Stored data
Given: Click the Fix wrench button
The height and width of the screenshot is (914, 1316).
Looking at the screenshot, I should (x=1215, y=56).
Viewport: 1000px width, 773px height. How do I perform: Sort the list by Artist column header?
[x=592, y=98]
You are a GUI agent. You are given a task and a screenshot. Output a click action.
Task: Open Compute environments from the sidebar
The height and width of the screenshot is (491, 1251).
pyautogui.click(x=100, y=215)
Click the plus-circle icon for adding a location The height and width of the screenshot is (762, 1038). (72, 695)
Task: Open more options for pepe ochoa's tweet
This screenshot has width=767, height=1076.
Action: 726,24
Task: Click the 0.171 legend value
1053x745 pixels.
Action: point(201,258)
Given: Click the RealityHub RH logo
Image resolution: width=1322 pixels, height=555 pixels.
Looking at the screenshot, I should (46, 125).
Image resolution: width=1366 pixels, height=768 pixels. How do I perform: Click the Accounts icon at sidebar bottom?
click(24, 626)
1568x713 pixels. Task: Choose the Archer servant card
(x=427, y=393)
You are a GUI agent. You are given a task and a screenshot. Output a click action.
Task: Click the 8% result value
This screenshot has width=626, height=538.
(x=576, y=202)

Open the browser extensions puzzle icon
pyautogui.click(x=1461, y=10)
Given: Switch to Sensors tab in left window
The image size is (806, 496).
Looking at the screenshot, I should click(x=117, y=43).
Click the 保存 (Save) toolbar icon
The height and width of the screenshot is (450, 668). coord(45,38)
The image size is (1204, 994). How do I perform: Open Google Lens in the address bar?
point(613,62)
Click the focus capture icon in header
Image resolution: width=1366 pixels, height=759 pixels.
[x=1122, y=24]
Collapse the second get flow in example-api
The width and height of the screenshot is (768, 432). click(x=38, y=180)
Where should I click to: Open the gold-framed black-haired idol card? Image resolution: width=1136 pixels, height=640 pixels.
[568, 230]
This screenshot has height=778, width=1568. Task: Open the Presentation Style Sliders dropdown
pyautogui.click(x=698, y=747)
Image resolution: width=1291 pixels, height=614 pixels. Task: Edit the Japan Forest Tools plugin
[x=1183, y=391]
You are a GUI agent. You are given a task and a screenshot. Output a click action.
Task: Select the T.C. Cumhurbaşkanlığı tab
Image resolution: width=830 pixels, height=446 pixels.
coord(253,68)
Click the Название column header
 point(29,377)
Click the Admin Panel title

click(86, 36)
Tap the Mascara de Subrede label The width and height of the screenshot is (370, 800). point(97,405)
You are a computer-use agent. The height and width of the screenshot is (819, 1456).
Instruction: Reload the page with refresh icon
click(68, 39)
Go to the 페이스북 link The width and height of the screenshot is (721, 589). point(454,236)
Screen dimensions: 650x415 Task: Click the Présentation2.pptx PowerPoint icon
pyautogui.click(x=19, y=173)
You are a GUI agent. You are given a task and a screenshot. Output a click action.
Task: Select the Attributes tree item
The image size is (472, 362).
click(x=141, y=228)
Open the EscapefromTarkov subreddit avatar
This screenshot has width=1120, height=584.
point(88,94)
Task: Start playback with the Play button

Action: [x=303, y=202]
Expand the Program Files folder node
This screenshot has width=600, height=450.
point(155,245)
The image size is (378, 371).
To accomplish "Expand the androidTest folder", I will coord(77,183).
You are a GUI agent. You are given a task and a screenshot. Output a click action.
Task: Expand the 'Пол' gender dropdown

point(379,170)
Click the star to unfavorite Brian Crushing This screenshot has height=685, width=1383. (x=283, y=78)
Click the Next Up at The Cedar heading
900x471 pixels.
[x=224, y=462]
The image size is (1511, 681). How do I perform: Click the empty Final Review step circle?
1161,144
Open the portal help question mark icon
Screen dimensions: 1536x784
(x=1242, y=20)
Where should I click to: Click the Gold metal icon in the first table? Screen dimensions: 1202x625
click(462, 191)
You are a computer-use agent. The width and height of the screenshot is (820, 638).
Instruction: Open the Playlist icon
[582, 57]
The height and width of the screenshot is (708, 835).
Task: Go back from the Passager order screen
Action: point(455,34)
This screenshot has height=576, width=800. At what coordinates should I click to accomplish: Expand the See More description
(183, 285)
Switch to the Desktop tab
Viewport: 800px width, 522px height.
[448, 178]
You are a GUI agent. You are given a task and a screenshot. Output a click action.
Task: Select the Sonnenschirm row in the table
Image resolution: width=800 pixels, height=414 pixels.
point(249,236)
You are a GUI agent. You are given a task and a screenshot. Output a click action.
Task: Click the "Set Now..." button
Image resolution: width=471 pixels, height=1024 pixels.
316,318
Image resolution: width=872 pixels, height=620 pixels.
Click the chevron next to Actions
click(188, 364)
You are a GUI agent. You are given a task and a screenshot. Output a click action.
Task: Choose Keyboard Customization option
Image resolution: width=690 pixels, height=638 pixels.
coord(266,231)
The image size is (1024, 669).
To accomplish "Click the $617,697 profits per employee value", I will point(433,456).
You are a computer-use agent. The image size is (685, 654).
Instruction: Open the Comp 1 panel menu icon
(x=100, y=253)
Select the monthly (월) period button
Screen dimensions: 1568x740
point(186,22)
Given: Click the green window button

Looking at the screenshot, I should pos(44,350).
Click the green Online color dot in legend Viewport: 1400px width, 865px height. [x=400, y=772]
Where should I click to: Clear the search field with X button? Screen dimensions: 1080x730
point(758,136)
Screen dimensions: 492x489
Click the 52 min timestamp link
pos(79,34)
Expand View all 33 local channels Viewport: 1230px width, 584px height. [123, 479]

What needs to be done
Each entry shown above is to be duplicated exactly.

Solution to the problem
Given: Click the Fix wrench button
The height and width of the screenshot is (914, 1316).
Looking at the screenshot, I should (x=1215, y=56).
Viewport: 1000px width, 773px height. How do I perform: Sort the list by Artist column header?
[x=592, y=98]
You are a GUI agent. You are given a task and a screenshot. Output a click action.
Task: Open Compute environments from the sidebar
The height and width of the screenshot is (491, 1251).
pyautogui.click(x=100, y=215)
Click the plus-circle icon for adding a location The height and width of the screenshot is (762, 1038). (72, 695)
Task: Open more options for pepe ochoa's tweet
This screenshot has width=767, height=1076.
Action: 726,24
Task: Click the 0.171 legend value
1053x745 pixels.
Action: point(201,258)
Given: Click the RealityHub RH logo
Image resolution: width=1322 pixels, height=555 pixels.
Looking at the screenshot, I should (46, 125).
Image resolution: width=1366 pixels, height=768 pixels. How do I perform: Click the Accounts icon at sidebar bottom?
click(24, 626)
1568x713 pixels. Task: Choose the Archer servant card
(x=427, y=393)
You are a GUI agent. You are given a task and a screenshot. Output a click action.
Task: Click the 8% result value
This screenshot has width=626, height=538.
(x=576, y=202)

Open the browser extensions puzzle icon
pyautogui.click(x=1461, y=10)
Given: Switch to Sensors tab in left window
The image size is (806, 496).
Looking at the screenshot, I should click(x=117, y=43).
Click the 保存 (Save) toolbar icon
The height and width of the screenshot is (450, 668). coord(45,38)
The image size is (1204, 994). How do I perform: Open Google Lens in the address bar?
point(613,62)
Click the focus capture icon in header
Image resolution: width=1366 pixels, height=759 pixels.
[x=1122, y=24]
Collapse the second get flow in example-api
The width and height of the screenshot is (768, 432). click(x=38, y=180)
Where should I click to: Open the gold-framed black-haired idol card? Image resolution: width=1136 pixels, height=640 pixels.
[568, 230]
This screenshot has height=778, width=1568. Task: Open the Presentation Style Sliders dropdown
pyautogui.click(x=698, y=747)
Image resolution: width=1291 pixels, height=614 pixels. Task: Edit the Japan Forest Tools plugin
[x=1183, y=391]
You are a GUI agent. You are given a task and a screenshot. Output a click action.
Task: Select the T.C. Cumhurbaşkanlığı tab
Image resolution: width=830 pixels, height=446 pixels.
coord(253,68)
Click the Название column header
 point(29,377)
Click the Admin Panel title

click(86, 36)
Tap the Mascara de Subrede label The width and height of the screenshot is (370, 800). point(97,405)
You are a computer-use agent. The height and width of the screenshot is (819, 1456).
Instruction: Reload the page with refresh icon
click(68, 39)
Go to the 페이스북 link The width and height of the screenshot is (721, 589). point(454,236)
Screen dimensions: 650x415 Task: Click the Présentation2.pptx PowerPoint icon
pyautogui.click(x=19, y=173)
You are a GUI agent. You are given a task and a screenshot. Output a click action.
Task: Select the Attributes tree item
The image size is (472, 362).
click(x=141, y=228)
Open the EscapefromTarkov subreddit avatar
This screenshot has width=1120, height=584.
point(88,94)
Task: Start playback with the Play button

Action: [x=303, y=202]
Expand the Program Files folder node
This screenshot has width=600, height=450.
point(155,245)
The image size is (378, 371).
To accomplish "Expand the androidTest folder", I will coord(77,183).
You are a GUI agent. You are given a task and a screenshot. Output a click action.
Task: Expand the 'Пол' gender dropdown

point(379,170)
Click the star to unfavorite Brian Crushing This screenshot has height=685, width=1383. (x=283, y=78)
Click the Next Up at The Cedar heading
900x471 pixels.
[x=224, y=462]
The image size is (1511, 681). How do I perform: Click the empty Final Review step circle?
1161,144
Open the portal help question mark icon
Screen dimensions: 1536x784
(x=1242, y=20)
Where should I click to: Click the Gold metal icon in the first table? Screen dimensions: 1202x625
click(462, 191)
You are a computer-use agent. The width and height of the screenshot is (820, 638).
Instruction: Open the Playlist icon
[582, 57]
The height and width of the screenshot is (708, 835).
Task: Go back from the Passager order screen
Action: point(455,34)
This screenshot has height=576, width=800. At what coordinates should I click to accomplish: Expand the See More description
(183, 285)
Switch to the Desktop tab
Viewport: 800px width, 522px height.
[448, 178]
You are a GUI agent. You are given a task and a screenshot. Output a click action.
Task: Select the Sonnenschirm row in the table
Image resolution: width=800 pixels, height=414 pixels.
point(249,236)
You are a GUI agent. You are given a task and a screenshot. Output a click action.
Task: Click the "Set Now..." button
Image resolution: width=471 pixels, height=1024 pixels.
316,318
Image resolution: width=872 pixels, height=620 pixels.
Click the chevron next to Actions
click(188, 364)
You are a GUI agent. You are given a task and a screenshot. Output a click action.
Task: Choose Keyboard Customization option
Image resolution: width=690 pixels, height=638 pixels.
coord(266,231)
The image size is (1024, 669).
To accomplish "Click the $617,697 profits per employee value", I will point(433,456).
You are a computer-use agent. The image size is (685, 654).
Instruction: Open the Comp 1 panel menu icon
(x=100, y=253)
Select the monthly (월) period button
Screen dimensions: 1568x740
point(186,22)
Given: Click the green window button

Looking at the screenshot, I should pos(44,350).
Click the green Online color dot in legend Viewport: 1400px width, 865px height. [x=400, y=772]
Where should I click to: Clear the search field with X button? Screen dimensions: 1080x730
point(758,136)
Screen dimensions: 492x489
Click the 52 min timestamp link
pos(79,34)
Expand View all 33 local channels Viewport: 1230px width, 584px height. [123, 479]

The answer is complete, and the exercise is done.